Our study had 73% power to detect a 10% change in Tmax/CMRglc between HC and T1D (2-tail z test) with P = 0.05. Therefore, significant differences lower than 10% may not have been detected. Tmax/CMRGlc values estimated for the hippocampus in this study (1.5-1.7) were similar to those estimated for hypothalamus (1.6-1.8) and lower compared with cortical regions (1.8-2.3) using similar MRS methods and reversible Michaelis-Menten modeling in previous studies (18, 19). These data suggest that the rates of brain glucose transport and/or metabolism may be different in cortex and subcortical regions. In addition, it is not clear how the brain glucose concentration may be affected by other factors such as chronic hyperglycemia, glycemic variability. and blood–brain barrier integrity, potentially disrupted by diabetes (56). In a recent paper, Hwang et al. (57) showed that during acute hyperglycemia subjects with T1D had a blunted rise in brain glucose in the occipital cortex compared with HC. In this study, change in brain glucose levels during acute hyperglycemia in subjects with T1D correlated positively with glycemic variability in the 5 days before MR scanning.
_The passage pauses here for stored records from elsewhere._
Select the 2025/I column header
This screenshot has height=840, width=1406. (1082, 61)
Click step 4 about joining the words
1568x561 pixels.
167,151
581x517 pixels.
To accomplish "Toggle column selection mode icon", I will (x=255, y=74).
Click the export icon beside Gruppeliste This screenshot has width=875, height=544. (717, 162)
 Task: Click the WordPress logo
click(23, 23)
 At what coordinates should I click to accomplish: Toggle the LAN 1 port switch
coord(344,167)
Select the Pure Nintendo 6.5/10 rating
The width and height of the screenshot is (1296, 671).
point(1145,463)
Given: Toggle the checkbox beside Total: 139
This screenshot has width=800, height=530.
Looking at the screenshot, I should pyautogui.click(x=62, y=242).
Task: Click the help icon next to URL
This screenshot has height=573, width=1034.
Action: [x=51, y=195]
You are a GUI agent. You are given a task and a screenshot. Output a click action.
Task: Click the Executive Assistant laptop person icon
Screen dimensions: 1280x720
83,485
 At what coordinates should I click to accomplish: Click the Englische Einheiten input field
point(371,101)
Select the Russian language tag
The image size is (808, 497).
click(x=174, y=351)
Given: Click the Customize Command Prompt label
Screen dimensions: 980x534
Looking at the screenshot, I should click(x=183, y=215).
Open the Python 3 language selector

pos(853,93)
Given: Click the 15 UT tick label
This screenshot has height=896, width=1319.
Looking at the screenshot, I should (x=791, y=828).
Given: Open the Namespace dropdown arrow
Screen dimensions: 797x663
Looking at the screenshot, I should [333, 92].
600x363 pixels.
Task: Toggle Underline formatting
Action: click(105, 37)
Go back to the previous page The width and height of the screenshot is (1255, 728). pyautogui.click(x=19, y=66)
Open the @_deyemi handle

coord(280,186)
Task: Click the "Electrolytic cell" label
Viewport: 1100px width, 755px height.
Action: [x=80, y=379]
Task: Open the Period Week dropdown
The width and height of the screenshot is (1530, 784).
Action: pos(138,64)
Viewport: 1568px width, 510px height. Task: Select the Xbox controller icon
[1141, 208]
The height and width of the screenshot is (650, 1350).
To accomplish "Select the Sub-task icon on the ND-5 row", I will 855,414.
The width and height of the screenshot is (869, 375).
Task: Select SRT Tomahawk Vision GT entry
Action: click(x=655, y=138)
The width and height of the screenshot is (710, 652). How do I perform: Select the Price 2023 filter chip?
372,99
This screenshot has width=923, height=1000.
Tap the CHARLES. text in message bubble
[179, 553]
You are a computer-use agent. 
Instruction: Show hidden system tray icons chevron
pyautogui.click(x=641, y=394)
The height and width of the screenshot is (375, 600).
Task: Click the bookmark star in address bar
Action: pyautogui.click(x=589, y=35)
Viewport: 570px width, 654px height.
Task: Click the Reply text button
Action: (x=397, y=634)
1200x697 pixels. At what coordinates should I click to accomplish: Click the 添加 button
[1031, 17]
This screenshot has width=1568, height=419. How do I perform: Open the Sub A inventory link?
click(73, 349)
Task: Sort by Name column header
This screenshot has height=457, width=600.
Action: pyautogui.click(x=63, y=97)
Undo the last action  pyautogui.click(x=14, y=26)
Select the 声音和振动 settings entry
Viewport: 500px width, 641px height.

Conflicting data from in vivo human studies, in regard to brain glucose transport in T1D, can be plausibly explained by differences in study participants, experimental design, and methods of data analysis.

Because of endogenous insulin production, HC participants did not receive insulin infusion during the hyperglycemic clamp. Studies have shown conflicting results on role of insulin on brain glucose uptake and metabolism (58–60). Previous studies provide data that both support or refute the hypothesis that brain glucose uptake/metabolism is insulin-independent. In 1 previous in vivo human study, insulin infusion with plasma insulin concentrations up to 100 pmol/L did not have any significant impact on brain Glc concentrations or glucose transport kinetics (59). In our current study, the mean insulin level during hyperglycemic clamp were not significantly different between T1D and HC.

In this study, we used a commonly used standardized questionnaire to assess hypoglycemia awareness status. We did not assess counterregulatory and symptom response during hypoglycemia. In our previous studies, we have reported that IAH classification by standard questionnaires may not always correlate with counterregulatory hormone and symptoms response during hypoglycemia (61, 62). Therefore, some overlap of hypoglycemia awareness status between the groups with T1D cannot be excluded. In our study, the data were acquired under euglycemic and hyperglycemic conditions; therefore, it is possible that any acute changes in glucose uptake kinetics during hypoglycemia may not be captured with this experimental design. Previous studies using MRS have shown that there is a linear relationship between plasma glucose concentrations and the measured brain glucose content and that this linear relationship extends into the hypoglycemia range (59, 63). Another limitation of this study is that we did not perform neurocognitive testing and therefore are unable to assess if there were any differences in cognitive performance in this cohort of subject with T1D with IAH, T1D with NAH, and HC during euglycemia and hypoglycemia, as reported by some previous studies (36).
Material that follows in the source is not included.